Although everything may not have been figured out between them, doesn't mean communication should suddenly stop taking place. If he sees she wanted more but he didn't, he could have been more up front. This idea of I'm just going to hide away or duck out is immature and irresponsible. If he communicated that he didn't want more, but yet she keeps pursuing, then yeah, she would then be responsible for own unwillingness to let go. However, not being clear and ignoring the person is just rude and bad manners, no matter how justified the person feels in not wanting to pursue anything more.
It's also a convenient cop out to say that because they hadn't agreed what the relationship was that this excuses the unwillingness to communicate. Simply because you have sex with someone casually, doesn't make this kind of response ok. A real adult owns their feelings and takes responsibility. Avoidance is child's play. Sounds more like game playing. This idea of I'm going to ignore someone until they go away is just rude, or acting as if you're interested and then ducking out, is not something to encourage or justify. It may be a popular way to deal with unwanted feelings or conflict, but it's just rude and a sign of immaturity.

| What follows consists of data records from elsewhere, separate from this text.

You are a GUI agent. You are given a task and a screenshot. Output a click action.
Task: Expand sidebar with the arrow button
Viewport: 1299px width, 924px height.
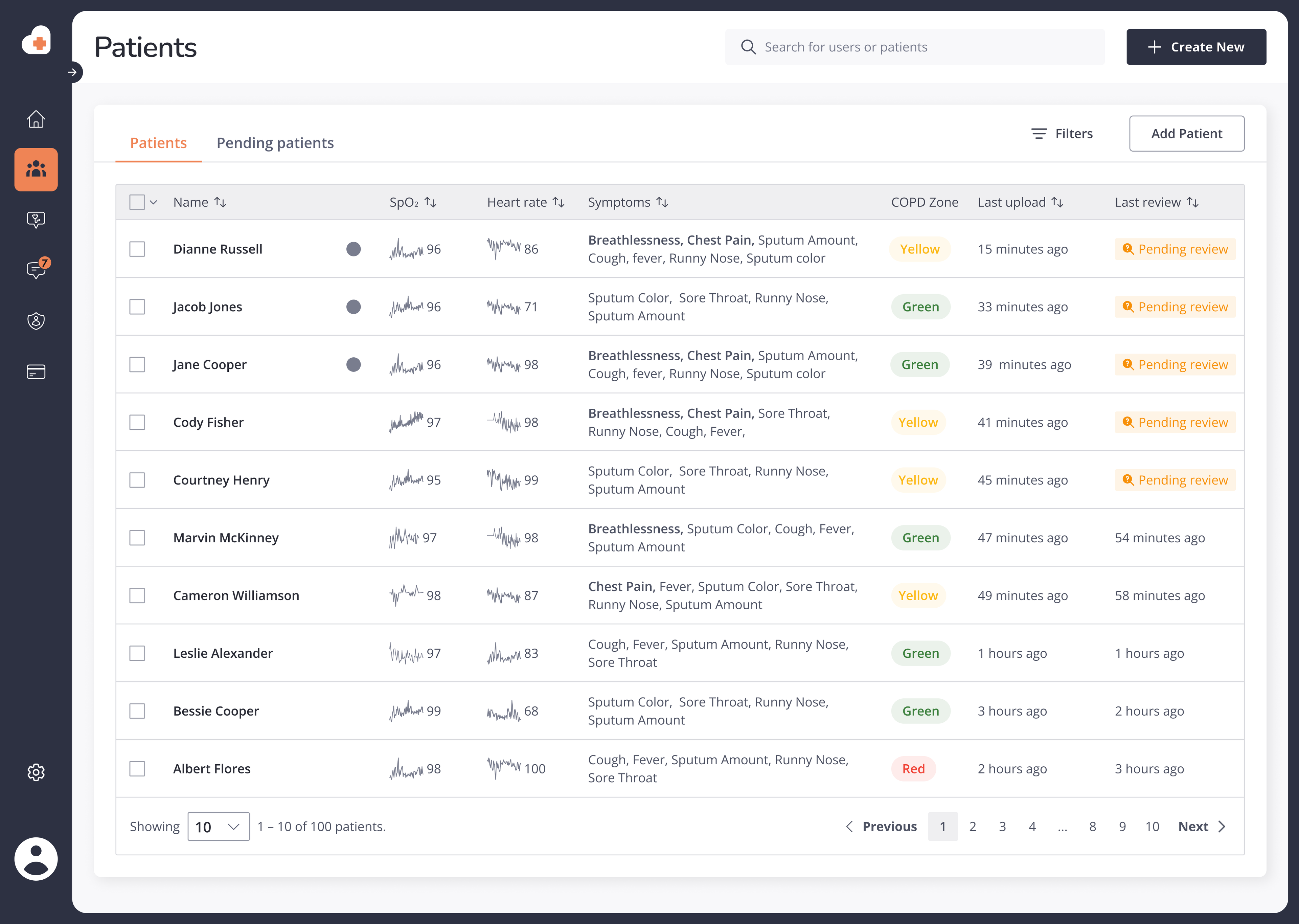click(x=72, y=72)
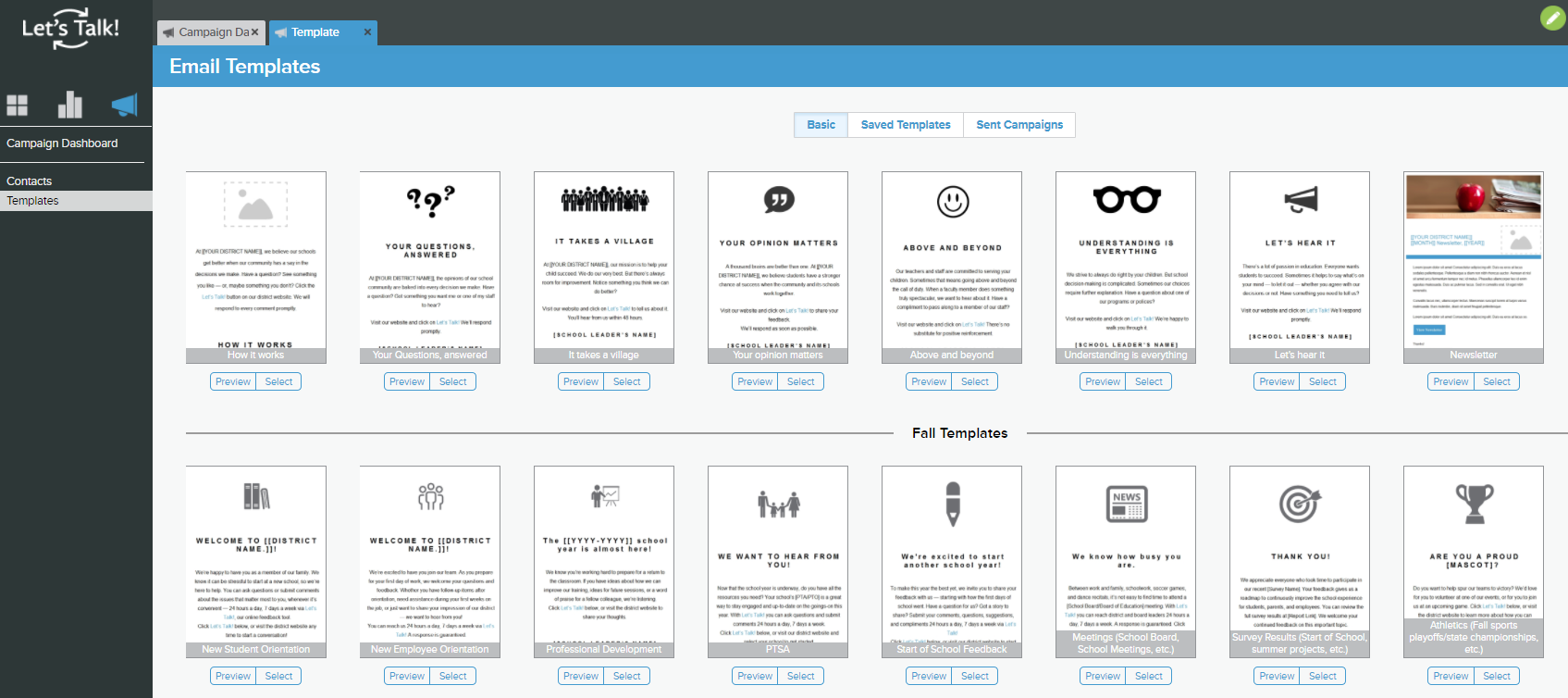The height and width of the screenshot is (698, 1568).
Task: Click the Let's Talk! logo
Action: point(70,30)

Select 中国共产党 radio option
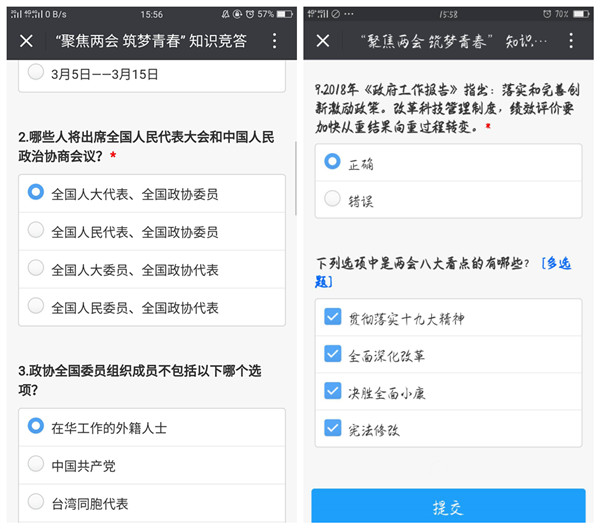click(x=36, y=464)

You are right, of course. It's just that it is way too early for me to see what he may or may not want. I slept with him three days before leaving for a month, so things may or may not change when I get back. He has been good with "liking" some of my statuses on FB and such, but it is not enough. He seems to be more of an action person and like most men, reacts when he sees me. Not sure if "out of sight=out of mind" occurs in his case. Unlike a few of my previous men, however, this one is not seeing multiple people.